総裁選結果を受け、円は対ドルで一時1.4%高、1週間ぶりとなる142円台後半に急伸した。総裁選の1回目投票後には、高市氏が1位通過となったことから、金融緩和の長期化を意識した売りで146円半ばまで1%超下落していた。
ニッセイ基礎研究所の上野剛志上席エコノミストは、石破氏が勝利したことで、日銀の利上げ路線に大きな制約がかかる可能性が低下するとの見方が広がり、足元は円高基調となりそうだと述べた。ただ、今後発表される米国の重要経済指標で米景気の底堅さが確認されれば、ドルも堅調に推移しやすくなると言う。
円の反転を受け、シカゴ市場の日経平均先物は1000円以上急落。さらに大阪では夜間取引開始のタイミングで売買が一時中断され、その後3万8000円を割り込んだ。決戦前に高市氏の当選が有力視され、円安進行や積極財政に対する期待で買われていた反動が出た。
債券先物市場では即時約定可能値幅制度(ダイナミック・サーキット・ブレーカー、DCB)により、取引が一時中断された。大阪取引所によると、夜間取引開始からDCBを5回実施した。
自民党は27日の総裁選で、石破元幹事長を新総裁に選出した。10月1日召集の臨時国会で第102代首相に指名される。石破氏は金融政策に関してタカ派的な立場で、財政規律を重視する姿勢を示している。後に軌道修正したものの、金融所得課税の強化も示唆していた。

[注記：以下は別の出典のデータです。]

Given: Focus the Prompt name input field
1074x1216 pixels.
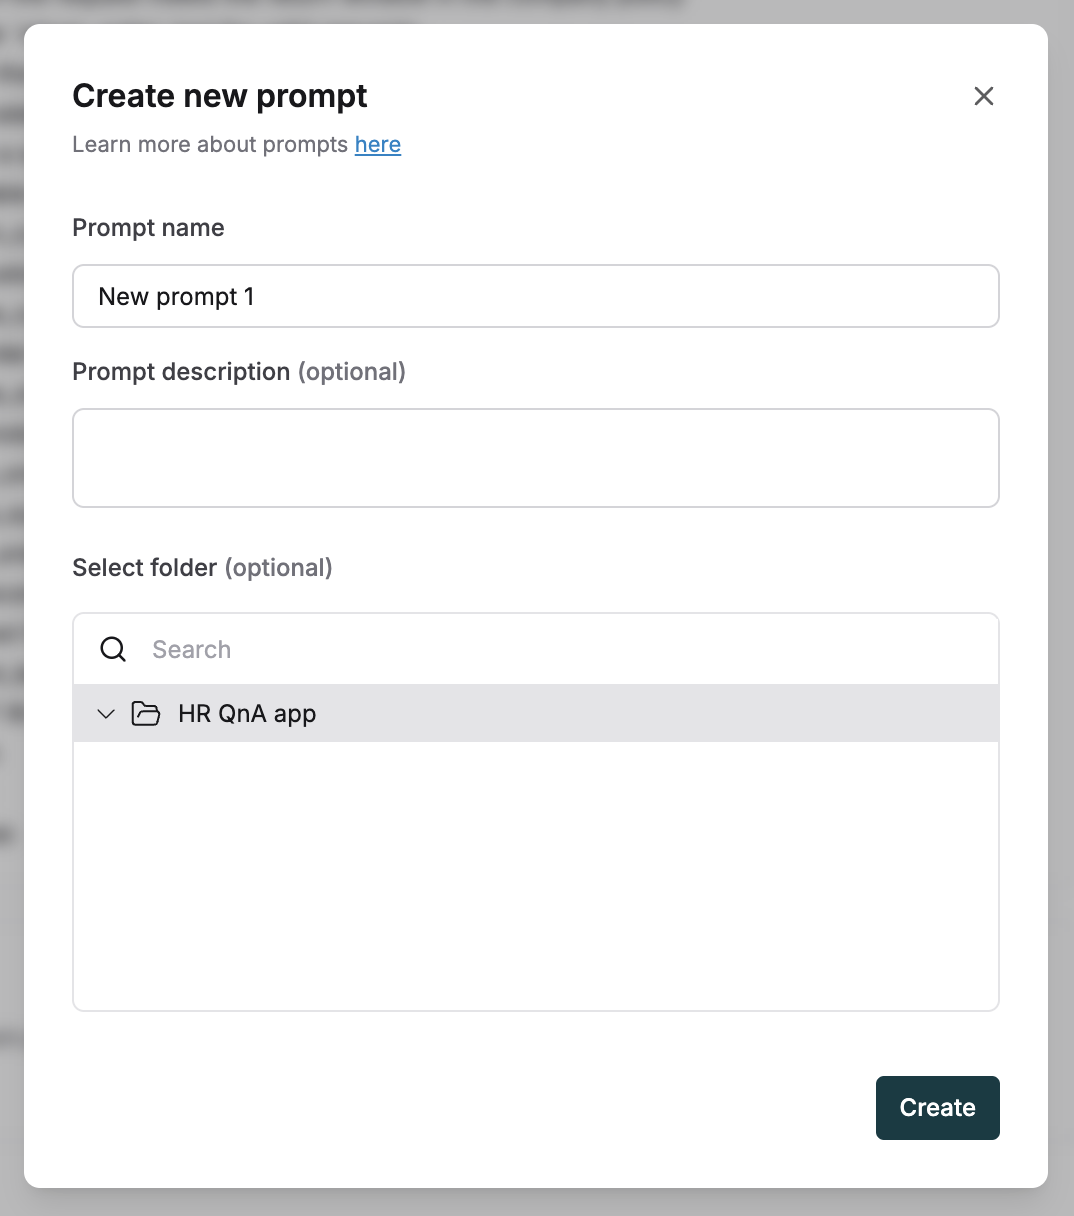Looking at the screenshot, I should coord(536,296).
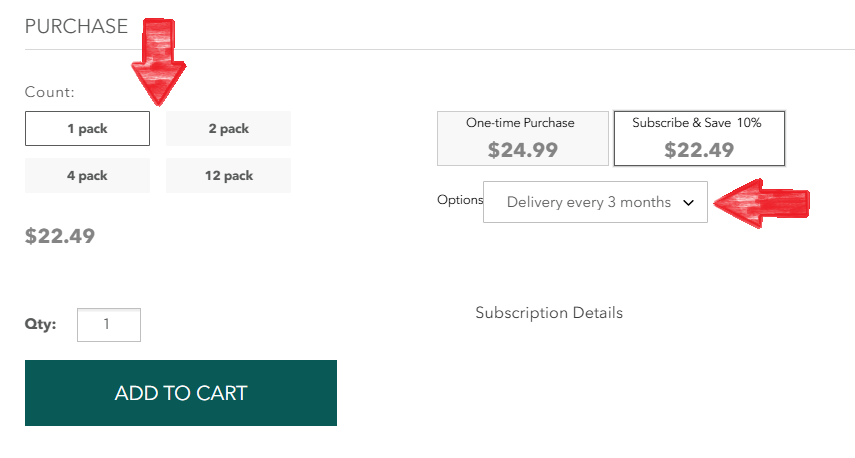The width and height of the screenshot is (855, 458).
Task: Open the Delivery every 3 months dropdown
Action: (x=589, y=202)
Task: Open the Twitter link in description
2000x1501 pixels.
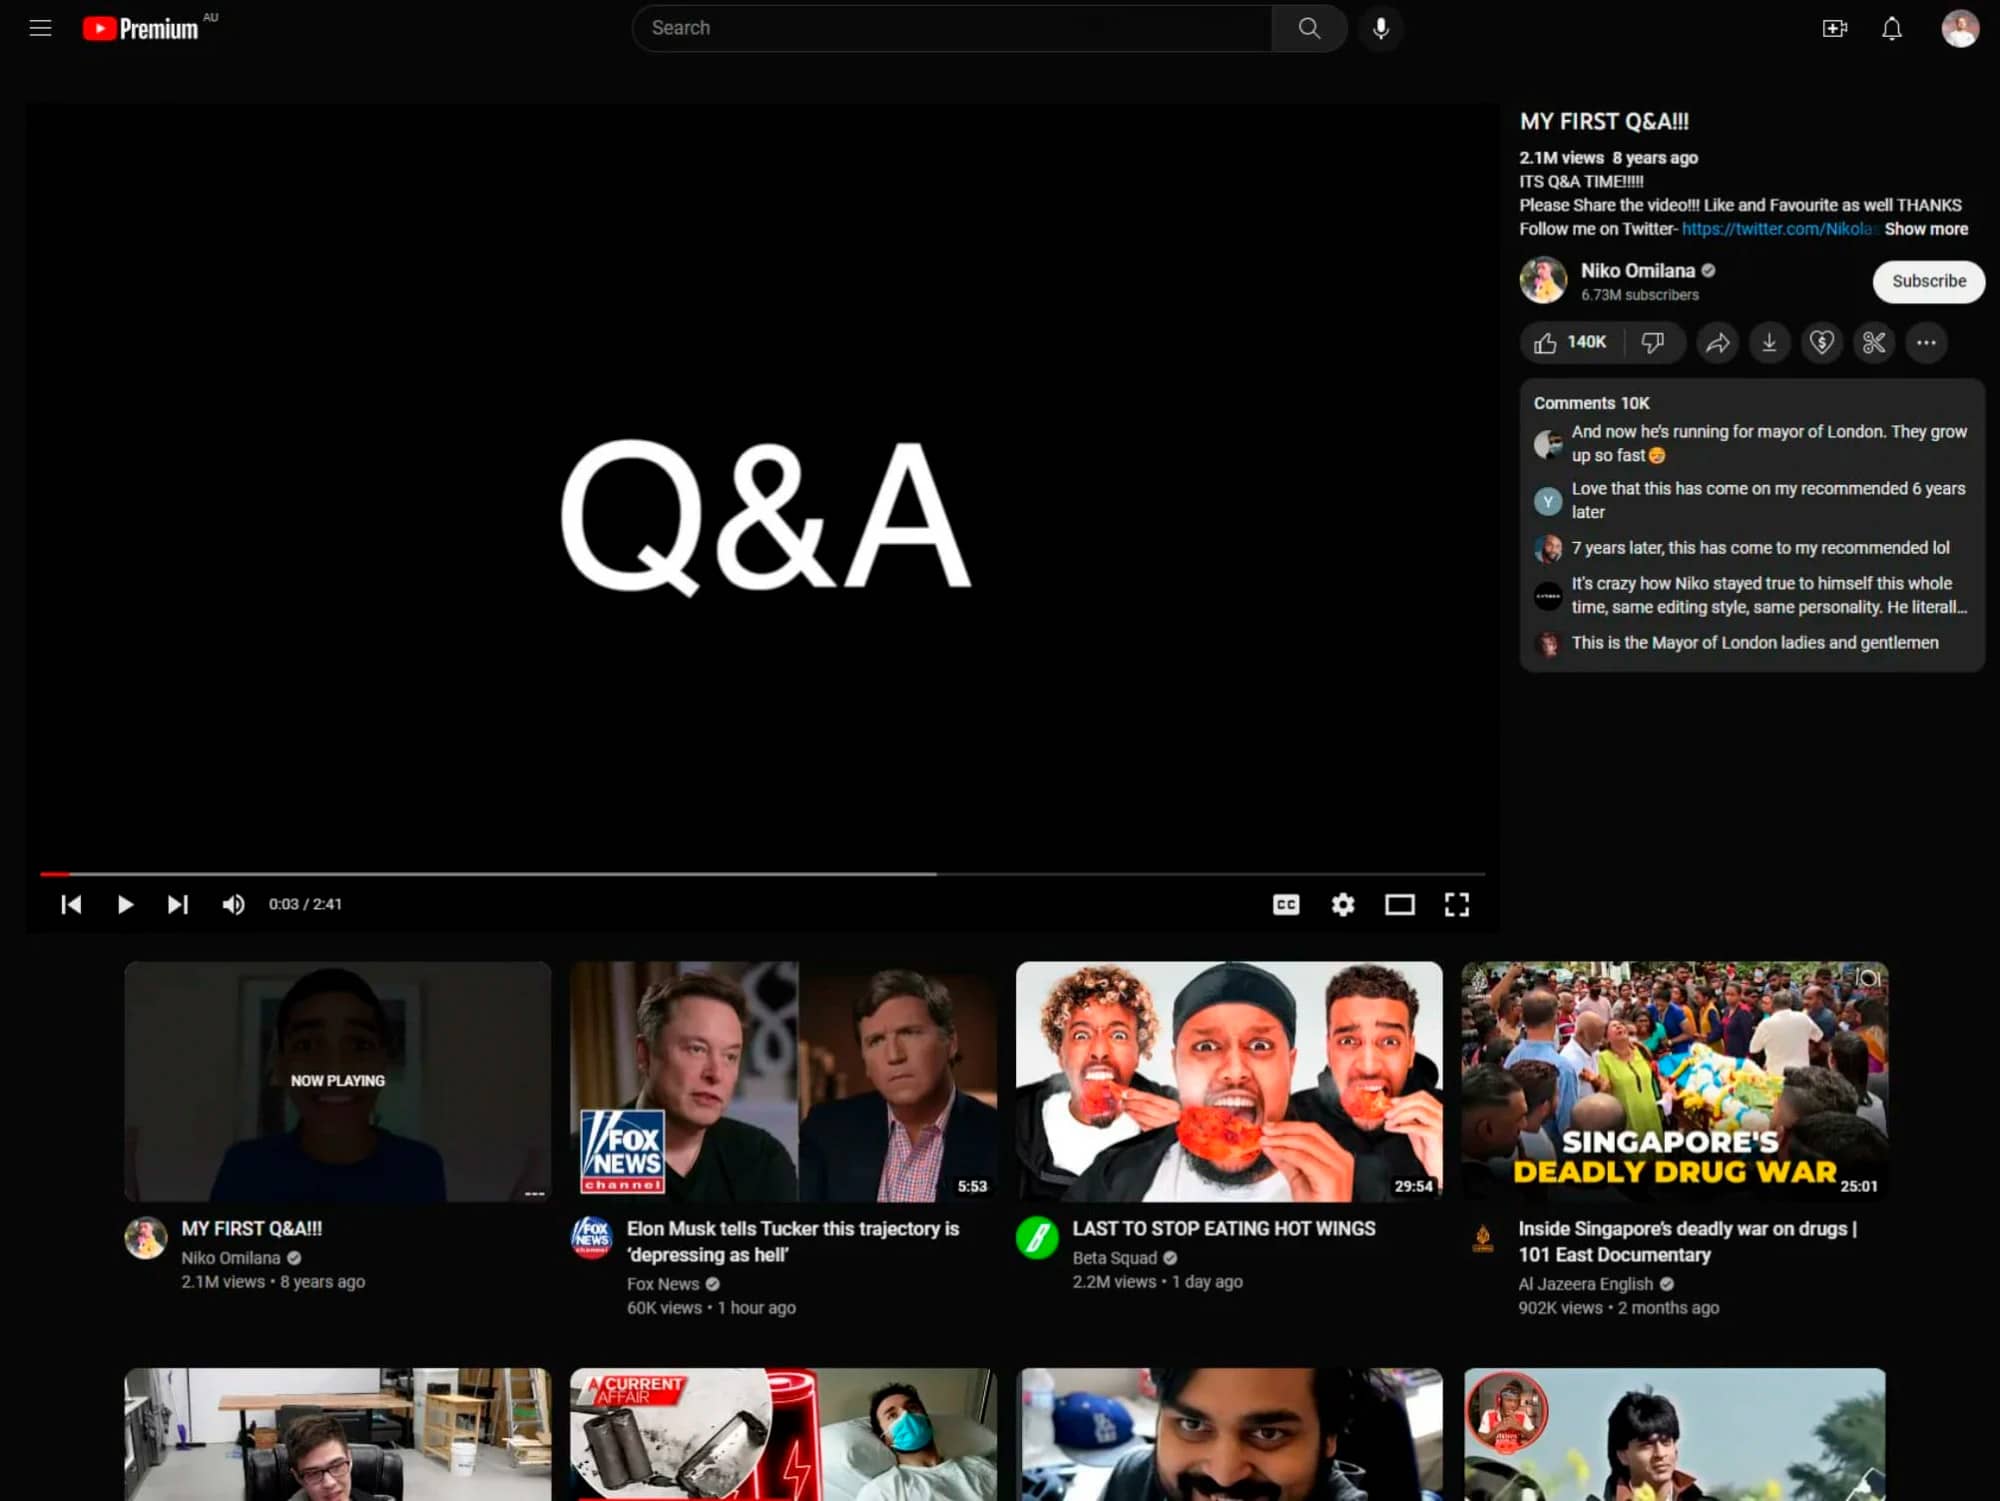Action: (x=1776, y=229)
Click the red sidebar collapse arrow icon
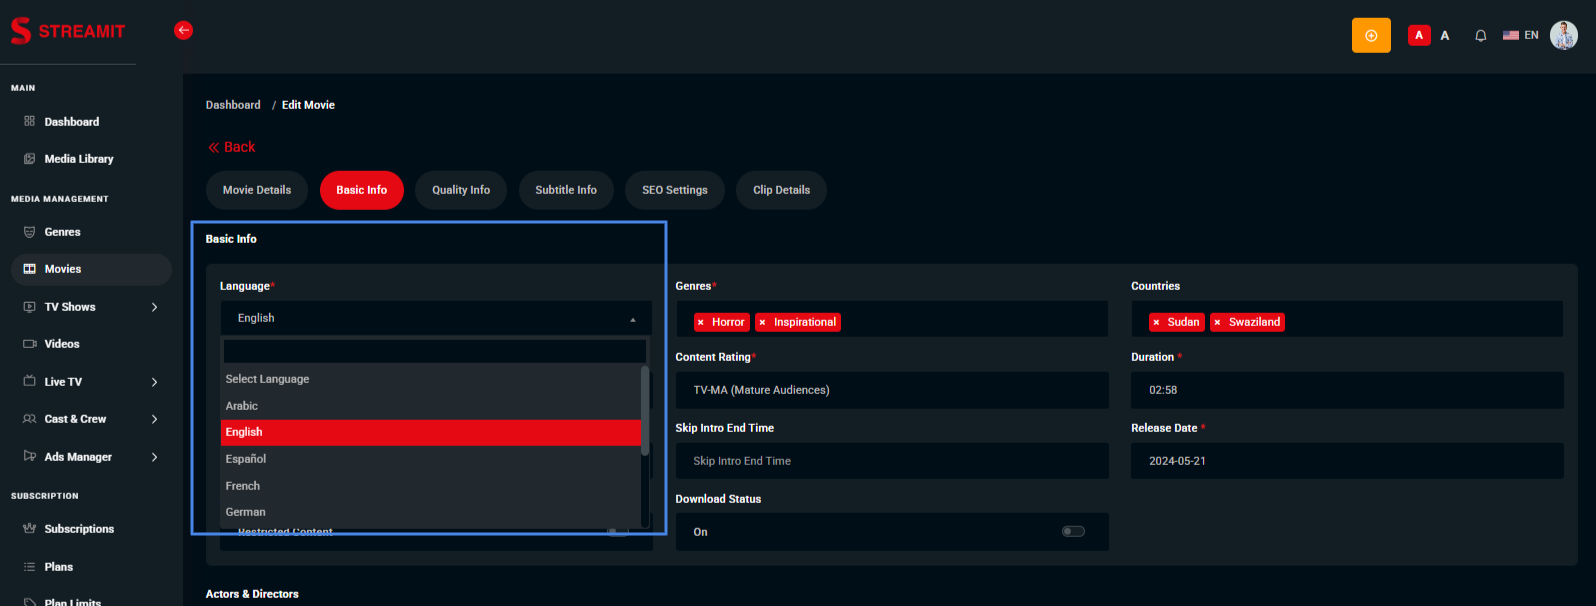The image size is (1596, 606). click(x=183, y=30)
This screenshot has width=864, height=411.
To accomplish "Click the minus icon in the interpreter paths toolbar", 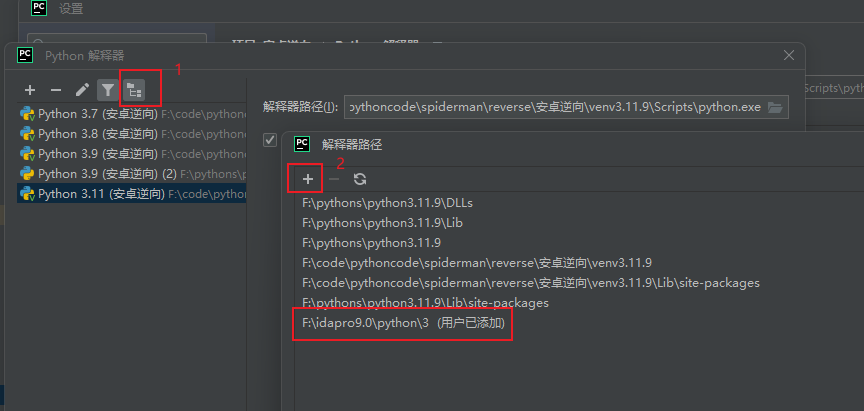I will (334, 179).
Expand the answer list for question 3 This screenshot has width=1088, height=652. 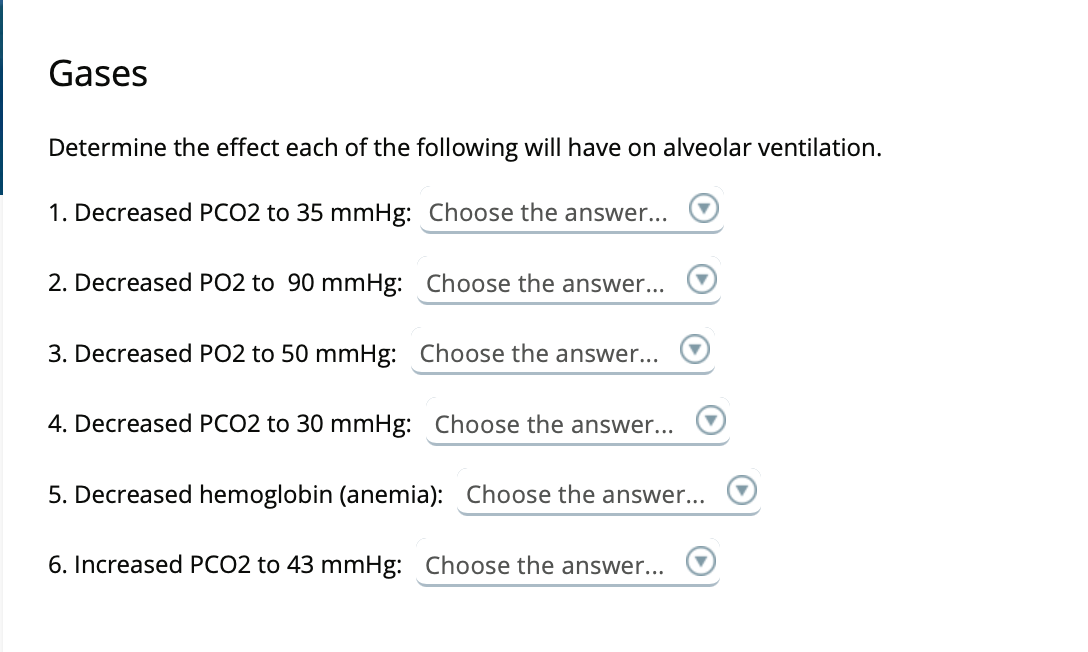[563, 351]
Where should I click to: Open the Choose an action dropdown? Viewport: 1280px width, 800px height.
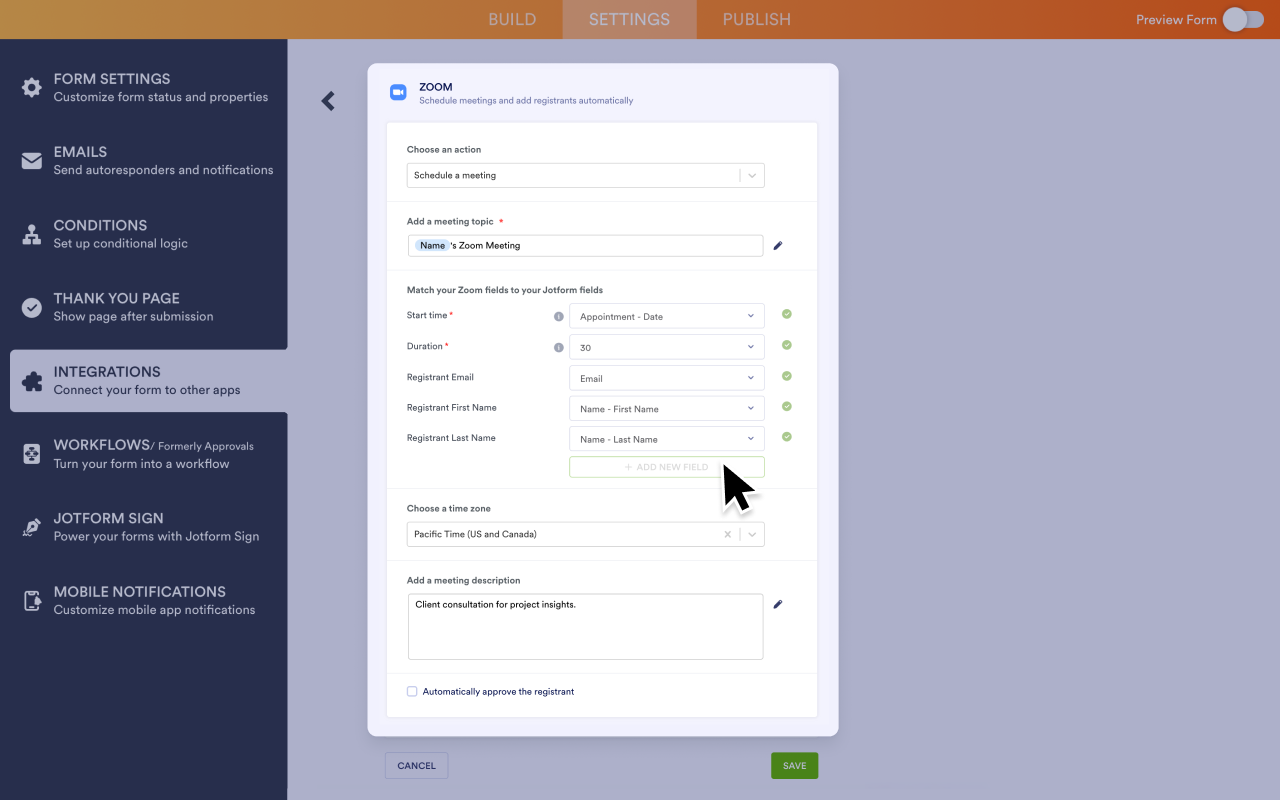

自民総裁に石破茂氏、決選投票で高市氏に勝利-岸田路線を継承
日経平均株価は通常取引で2%超上昇。7月31日終値(3万9101円)を上回り、8月5日の急落を含む8月の下落分を全て取り戻した。積極財政や金融緩和を主張する高市氏の決選投票進出で、円安への期待を背景に買いが入った。債券は中長期債利回りが低下、超長期債は上昇していた。